Source records:
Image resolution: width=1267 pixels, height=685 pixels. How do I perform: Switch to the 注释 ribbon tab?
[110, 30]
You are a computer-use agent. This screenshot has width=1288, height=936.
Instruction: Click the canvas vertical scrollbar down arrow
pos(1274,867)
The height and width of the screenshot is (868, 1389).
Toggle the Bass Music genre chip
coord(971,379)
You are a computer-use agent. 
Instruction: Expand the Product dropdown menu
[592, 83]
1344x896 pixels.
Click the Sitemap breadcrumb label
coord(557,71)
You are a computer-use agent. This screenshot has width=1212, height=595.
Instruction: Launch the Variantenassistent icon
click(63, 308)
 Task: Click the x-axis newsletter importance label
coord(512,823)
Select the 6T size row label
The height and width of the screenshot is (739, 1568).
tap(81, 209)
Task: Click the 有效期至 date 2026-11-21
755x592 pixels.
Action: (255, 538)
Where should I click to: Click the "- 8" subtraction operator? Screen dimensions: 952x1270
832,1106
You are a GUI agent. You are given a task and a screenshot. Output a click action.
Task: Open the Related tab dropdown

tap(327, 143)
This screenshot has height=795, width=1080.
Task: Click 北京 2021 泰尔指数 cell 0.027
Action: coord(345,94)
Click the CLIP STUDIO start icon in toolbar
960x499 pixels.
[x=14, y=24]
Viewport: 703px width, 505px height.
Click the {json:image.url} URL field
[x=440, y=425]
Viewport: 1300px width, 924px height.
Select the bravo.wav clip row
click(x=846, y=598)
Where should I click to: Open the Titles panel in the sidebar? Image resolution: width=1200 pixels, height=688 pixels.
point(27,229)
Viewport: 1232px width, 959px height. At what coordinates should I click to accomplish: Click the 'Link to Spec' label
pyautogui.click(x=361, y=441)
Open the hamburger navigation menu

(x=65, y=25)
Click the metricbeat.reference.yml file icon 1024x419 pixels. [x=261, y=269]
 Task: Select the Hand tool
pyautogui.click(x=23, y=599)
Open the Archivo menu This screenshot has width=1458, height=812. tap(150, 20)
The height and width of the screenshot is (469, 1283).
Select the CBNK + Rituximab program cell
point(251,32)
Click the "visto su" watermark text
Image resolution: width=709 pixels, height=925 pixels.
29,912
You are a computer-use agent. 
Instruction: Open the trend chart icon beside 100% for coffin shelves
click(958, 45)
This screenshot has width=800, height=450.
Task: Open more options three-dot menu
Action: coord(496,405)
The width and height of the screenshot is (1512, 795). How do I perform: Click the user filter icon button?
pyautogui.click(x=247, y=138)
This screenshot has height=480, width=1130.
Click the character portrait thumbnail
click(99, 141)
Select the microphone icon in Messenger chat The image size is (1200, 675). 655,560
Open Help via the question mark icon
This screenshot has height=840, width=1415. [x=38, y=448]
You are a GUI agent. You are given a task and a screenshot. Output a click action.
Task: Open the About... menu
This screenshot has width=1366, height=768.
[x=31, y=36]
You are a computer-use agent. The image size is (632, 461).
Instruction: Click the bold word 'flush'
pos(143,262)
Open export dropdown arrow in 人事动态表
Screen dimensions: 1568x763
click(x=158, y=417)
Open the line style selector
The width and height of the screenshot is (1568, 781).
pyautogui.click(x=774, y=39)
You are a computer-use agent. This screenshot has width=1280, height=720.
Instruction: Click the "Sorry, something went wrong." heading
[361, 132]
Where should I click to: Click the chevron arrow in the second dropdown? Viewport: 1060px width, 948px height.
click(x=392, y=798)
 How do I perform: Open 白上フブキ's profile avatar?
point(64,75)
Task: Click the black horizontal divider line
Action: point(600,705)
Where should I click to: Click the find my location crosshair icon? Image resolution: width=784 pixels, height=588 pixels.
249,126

Work to complete
Retype every line of the data, keeping each one exactly as it is.

Worked solution
Image resolution: width=1267 pixels, height=685 pixels. How do I perform: Switch to the 注释 ribbon tab?
[110, 30]
You are a computer-use agent. This screenshot has width=1288, height=936.
Instruction: Click the canvas vertical scrollbar down arrow
pos(1274,867)
The height and width of the screenshot is (868, 1389).
Toggle the Bass Music genre chip
coord(971,379)
You are a computer-use agent. 
Instruction: Expand the Product dropdown menu
[592, 83]
1344x896 pixels.
Click the Sitemap breadcrumb label
coord(557,71)
You are a computer-use agent. This screenshot has width=1212, height=595.
Instruction: Launch the Variantenassistent icon
click(63, 308)
 Task: Click the x-axis newsletter importance label
coord(512,823)
Select the 6T size row label
The height and width of the screenshot is (739, 1568).
tap(81, 209)
Task: Click the 有效期至 date 2026-11-21
755x592 pixels.
Action: (255, 538)
Where should I click to: Click the "- 8" subtraction operator? Screen dimensions: 952x1270
832,1106
You are a GUI agent. You are given a task and a screenshot. Output a click action.
Task: Open the Related tab dropdown

tap(327, 143)
This screenshot has height=795, width=1080.
Task: Click 北京 2021 泰尔指数 cell 0.027
Action: coord(345,94)
Click the CLIP STUDIO start icon in toolbar
960x499 pixels.
[x=14, y=24]
Viewport: 703px width, 505px height.
Click the {json:image.url} URL field
[x=440, y=425]
Viewport: 1300px width, 924px height.
Select the bravo.wav clip row
click(x=846, y=598)
Where should I click to: Open the Titles panel in the sidebar? Image resolution: width=1200 pixels, height=688 pixels.
point(27,229)
Viewport: 1232px width, 959px height. At what coordinates should I click to accomplish: Click the 'Link to Spec' label
pyautogui.click(x=361, y=441)
Open the hamburger navigation menu

(x=65, y=25)
Click the metricbeat.reference.yml file icon 1024x419 pixels. [x=261, y=269]
 Task: Select the Hand tool
pyautogui.click(x=23, y=599)
Open the Archivo menu This screenshot has width=1458, height=812. tap(150, 20)
The height and width of the screenshot is (469, 1283).
Select the CBNK + Rituximab program cell
point(251,32)
Click the "visto su" watermark text
Image resolution: width=709 pixels, height=925 pixels.
29,912
You are a computer-use agent. 
Instruction: Open the trend chart icon beside 100% for coffin shelves
click(958, 45)
This screenshot has width=800, height=450.
Task: Open more options three-dot menu
Action: coord(496,405)
The width and height of the screenshot is (1512, 795). How do I perform: Click the user filter icon button?
pyautogui.click(x=247, y=138)
This screenshot has height=480, width=1130.
Click the character portrait thumbnail
click(99, 141)
Select the microphone icon in Messenger chat The image size is (1200, 675). 655,560
Open Help via the question mark icon
This screenshot has height=840, width=1415. [x=38, y=448]
You are a GUI agent. You are given a task and a screenshot. Output a click action.
Task: Open the About... menu
This screenshot has width=1366, height=768.
[x=31, y=36]
You are a computer-use agent. The image size is (632, 461).
Instruction: Click the bold word 'flush'
pos(143,262)
Open export dropdown arrow in 人事动态表
Screen dimensions: 1568x763
click(x=158, y=417)
Open the line style selector
The width and height of the screenshot is (1568, 781).
pyautogui.click(x=774, y=39)
You are a computer-use agent. This screenshot has width=1280, height=720.
Instruction: Click the "Sorry, something went wrong." heading
[361, 132]
Where should I click to: Click the chevron arrow in the second dropdown? Viewport: 1060px width, 948px height.
click(x=392, y=798)
 How do I perform: Open 白上フブキ's profile avatar?
point(64,75)
Task: Click the black horizontal divider line
Action: point(600,705)
Where should I click to: Click the find my location crosshair icon? Image resolution: width=784 pixels, height=588 pixels.
249,126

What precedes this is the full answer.